[PROBLEM TO WORK ON]: Look through the data below and return each line where "cell" appears.

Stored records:
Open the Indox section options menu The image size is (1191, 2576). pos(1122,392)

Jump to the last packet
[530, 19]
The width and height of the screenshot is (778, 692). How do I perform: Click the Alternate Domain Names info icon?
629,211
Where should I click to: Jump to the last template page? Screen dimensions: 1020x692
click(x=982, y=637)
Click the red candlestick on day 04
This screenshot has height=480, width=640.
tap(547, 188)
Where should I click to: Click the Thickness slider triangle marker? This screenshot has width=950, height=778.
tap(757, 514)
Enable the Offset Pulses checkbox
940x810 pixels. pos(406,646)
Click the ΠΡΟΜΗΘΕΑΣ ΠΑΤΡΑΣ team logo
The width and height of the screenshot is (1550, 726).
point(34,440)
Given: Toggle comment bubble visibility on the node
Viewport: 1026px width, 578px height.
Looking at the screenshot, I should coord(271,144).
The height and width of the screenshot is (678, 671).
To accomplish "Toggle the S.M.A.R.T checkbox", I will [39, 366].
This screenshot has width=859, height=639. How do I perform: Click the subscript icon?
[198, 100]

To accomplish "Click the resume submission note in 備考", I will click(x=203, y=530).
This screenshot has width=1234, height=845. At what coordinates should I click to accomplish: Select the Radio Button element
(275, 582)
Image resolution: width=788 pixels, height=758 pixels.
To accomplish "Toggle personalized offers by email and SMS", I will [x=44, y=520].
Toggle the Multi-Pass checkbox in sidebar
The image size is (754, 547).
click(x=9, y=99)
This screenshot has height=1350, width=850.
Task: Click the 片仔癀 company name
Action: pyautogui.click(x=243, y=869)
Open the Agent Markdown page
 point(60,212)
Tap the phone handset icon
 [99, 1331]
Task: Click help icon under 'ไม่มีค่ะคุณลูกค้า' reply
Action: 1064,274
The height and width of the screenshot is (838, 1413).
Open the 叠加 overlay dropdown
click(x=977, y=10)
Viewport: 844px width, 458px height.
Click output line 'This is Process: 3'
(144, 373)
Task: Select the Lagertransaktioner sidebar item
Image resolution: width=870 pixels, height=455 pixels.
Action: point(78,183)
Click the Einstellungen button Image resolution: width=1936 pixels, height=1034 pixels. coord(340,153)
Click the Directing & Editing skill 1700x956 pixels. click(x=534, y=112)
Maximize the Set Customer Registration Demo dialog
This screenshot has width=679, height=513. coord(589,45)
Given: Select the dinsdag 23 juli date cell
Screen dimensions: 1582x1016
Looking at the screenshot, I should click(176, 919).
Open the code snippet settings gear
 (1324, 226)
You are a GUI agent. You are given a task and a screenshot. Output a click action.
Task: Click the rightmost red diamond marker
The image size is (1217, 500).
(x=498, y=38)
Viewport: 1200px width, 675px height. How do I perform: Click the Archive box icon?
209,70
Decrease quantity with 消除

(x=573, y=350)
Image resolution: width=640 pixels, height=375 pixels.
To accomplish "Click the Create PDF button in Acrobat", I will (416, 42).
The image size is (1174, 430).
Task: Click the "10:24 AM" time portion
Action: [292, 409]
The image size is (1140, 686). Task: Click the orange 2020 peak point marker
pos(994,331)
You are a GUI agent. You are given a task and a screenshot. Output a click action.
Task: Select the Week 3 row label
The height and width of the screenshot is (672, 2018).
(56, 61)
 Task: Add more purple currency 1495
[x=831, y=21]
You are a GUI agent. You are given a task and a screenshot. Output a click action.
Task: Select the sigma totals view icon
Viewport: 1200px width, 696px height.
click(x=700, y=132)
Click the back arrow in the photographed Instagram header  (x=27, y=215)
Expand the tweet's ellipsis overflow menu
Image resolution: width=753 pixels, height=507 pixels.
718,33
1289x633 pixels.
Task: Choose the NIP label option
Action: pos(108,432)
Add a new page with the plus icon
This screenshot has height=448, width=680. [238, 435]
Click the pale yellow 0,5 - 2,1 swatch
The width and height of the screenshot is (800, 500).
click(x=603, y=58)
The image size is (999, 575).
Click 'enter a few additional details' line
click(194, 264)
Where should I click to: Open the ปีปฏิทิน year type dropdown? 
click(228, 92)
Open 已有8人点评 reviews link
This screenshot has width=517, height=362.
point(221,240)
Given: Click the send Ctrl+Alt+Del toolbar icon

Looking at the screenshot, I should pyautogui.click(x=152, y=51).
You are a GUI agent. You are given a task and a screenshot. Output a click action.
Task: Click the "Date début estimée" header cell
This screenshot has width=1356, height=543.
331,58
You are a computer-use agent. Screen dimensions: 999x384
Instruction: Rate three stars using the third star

[RESULT OF THIS EXERCISE]:
Given: Select the dinsdag 23 juli date cell
Task: Click the "Date début estimée" header cell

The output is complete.